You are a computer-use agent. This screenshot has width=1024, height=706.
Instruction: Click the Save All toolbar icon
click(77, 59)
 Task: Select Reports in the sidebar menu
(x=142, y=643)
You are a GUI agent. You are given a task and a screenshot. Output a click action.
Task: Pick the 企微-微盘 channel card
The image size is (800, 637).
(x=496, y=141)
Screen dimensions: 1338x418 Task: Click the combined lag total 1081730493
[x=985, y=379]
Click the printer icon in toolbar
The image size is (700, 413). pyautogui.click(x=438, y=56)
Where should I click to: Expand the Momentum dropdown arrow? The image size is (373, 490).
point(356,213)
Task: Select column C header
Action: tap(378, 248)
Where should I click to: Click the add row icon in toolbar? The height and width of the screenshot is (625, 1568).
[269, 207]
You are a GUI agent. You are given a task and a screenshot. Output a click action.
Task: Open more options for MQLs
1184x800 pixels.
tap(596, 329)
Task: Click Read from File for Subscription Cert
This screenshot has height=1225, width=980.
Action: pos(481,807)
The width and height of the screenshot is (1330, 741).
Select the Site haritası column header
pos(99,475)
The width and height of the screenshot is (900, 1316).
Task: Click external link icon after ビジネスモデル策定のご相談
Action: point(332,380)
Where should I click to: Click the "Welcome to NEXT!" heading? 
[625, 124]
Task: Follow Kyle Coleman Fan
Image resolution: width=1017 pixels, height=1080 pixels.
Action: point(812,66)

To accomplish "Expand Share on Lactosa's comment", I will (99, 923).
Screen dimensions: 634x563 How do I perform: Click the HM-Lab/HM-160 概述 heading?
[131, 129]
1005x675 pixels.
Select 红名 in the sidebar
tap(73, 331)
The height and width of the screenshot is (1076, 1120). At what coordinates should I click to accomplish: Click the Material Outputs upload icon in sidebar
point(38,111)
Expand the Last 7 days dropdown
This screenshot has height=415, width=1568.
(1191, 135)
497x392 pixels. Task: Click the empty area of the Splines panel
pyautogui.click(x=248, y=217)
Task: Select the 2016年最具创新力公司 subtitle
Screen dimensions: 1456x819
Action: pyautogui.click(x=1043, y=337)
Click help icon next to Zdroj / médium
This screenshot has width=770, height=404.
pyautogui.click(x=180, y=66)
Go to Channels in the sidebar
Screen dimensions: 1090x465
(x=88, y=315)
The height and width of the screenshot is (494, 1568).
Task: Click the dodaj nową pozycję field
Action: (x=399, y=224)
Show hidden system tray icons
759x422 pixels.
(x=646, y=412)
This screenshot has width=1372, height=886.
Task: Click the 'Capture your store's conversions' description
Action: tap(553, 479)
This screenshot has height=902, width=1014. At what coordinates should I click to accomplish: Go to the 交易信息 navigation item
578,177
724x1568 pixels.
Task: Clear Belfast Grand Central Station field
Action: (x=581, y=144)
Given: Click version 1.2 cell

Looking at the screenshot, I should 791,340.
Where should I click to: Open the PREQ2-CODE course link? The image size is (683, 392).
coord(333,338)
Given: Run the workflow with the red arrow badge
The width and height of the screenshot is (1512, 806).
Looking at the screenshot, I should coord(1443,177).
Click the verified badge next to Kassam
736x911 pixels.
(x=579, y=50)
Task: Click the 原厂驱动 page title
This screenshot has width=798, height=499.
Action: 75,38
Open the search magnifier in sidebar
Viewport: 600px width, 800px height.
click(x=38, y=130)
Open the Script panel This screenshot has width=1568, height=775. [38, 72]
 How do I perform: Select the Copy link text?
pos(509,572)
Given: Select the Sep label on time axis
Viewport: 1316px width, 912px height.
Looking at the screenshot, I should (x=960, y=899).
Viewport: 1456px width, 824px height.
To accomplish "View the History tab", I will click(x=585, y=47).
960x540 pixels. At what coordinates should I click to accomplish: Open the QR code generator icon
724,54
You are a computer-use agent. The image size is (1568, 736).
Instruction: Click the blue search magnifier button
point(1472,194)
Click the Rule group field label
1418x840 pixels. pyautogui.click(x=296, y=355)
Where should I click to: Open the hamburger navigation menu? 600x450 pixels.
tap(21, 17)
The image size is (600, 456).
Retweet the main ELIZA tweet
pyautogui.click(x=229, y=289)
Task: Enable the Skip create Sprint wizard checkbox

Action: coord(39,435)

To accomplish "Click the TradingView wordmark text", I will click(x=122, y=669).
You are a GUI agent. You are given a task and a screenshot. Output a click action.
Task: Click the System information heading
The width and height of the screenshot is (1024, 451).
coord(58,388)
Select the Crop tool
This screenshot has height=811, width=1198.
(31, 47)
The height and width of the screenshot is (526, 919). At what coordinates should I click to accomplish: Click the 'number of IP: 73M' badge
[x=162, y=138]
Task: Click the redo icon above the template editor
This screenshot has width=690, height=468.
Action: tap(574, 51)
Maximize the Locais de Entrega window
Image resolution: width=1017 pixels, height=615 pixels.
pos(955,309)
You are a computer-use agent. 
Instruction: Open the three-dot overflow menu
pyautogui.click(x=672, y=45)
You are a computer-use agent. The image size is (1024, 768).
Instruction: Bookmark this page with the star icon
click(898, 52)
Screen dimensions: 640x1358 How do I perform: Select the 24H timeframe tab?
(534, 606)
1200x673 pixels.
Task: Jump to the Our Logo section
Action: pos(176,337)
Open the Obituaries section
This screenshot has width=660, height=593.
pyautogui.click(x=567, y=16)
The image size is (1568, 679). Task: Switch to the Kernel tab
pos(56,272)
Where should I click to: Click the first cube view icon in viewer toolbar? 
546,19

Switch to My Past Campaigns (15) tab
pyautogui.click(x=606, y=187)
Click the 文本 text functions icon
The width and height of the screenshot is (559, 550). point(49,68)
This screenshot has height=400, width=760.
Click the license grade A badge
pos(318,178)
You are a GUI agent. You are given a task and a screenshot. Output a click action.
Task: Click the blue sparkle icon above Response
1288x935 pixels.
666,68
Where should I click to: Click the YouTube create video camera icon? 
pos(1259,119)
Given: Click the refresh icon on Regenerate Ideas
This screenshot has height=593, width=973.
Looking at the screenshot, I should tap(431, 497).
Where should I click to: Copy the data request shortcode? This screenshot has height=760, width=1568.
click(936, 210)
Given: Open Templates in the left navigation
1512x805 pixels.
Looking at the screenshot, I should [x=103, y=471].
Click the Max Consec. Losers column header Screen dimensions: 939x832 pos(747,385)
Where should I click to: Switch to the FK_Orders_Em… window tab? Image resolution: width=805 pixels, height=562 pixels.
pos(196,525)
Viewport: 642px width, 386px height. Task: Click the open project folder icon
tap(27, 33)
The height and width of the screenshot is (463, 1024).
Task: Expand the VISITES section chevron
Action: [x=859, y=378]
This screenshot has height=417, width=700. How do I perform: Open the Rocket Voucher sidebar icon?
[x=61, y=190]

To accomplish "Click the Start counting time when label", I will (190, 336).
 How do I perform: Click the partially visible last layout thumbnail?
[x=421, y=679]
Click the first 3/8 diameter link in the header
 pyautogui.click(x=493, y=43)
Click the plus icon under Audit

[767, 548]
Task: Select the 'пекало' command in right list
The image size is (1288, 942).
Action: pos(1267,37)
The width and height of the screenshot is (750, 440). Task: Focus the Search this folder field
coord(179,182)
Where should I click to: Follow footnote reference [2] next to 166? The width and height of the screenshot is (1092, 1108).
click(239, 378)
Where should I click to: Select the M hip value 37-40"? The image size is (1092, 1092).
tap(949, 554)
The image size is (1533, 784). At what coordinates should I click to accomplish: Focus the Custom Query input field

*How to complete this task*.
If a line of the records contains the word "above", count it; give only the total.

*Exercise result*.
2